Your task
Lines containing the word "agent" are to be copied from the data below.

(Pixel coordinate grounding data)
--- START ---

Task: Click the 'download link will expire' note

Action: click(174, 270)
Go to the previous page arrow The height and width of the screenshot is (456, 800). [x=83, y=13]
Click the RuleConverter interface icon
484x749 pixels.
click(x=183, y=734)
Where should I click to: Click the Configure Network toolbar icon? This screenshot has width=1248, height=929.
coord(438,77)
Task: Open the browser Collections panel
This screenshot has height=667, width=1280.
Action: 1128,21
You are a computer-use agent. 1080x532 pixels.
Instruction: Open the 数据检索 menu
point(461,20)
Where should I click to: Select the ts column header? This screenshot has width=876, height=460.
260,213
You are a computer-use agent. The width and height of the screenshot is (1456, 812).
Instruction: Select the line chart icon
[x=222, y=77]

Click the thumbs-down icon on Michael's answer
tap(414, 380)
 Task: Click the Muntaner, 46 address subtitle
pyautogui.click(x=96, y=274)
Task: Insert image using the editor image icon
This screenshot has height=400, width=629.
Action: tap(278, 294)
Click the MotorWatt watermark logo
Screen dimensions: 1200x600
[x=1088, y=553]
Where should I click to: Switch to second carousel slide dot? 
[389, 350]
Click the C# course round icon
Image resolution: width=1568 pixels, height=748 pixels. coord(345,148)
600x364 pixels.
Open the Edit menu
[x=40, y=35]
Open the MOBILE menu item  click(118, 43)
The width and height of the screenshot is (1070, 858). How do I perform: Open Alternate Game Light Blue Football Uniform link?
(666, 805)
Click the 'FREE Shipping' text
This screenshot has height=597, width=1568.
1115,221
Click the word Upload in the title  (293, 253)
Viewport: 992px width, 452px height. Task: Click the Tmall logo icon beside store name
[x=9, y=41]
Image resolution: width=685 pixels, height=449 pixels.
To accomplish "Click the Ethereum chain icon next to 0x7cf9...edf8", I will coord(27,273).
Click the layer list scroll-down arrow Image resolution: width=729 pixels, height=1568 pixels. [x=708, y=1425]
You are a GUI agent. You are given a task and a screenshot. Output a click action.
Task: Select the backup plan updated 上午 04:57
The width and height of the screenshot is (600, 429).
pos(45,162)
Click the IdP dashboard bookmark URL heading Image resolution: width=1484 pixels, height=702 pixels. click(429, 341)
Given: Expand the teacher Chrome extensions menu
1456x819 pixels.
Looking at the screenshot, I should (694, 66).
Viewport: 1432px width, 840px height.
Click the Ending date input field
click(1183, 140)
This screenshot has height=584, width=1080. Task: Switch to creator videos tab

--- END ---

Result below
You are a computer-use agent. 1080x532 pixels.
You are a computer-use agent. The width and height of the screenshot is (1456, 812).
You are a GUI agent. You are given a task and a screenshot. Output a click action.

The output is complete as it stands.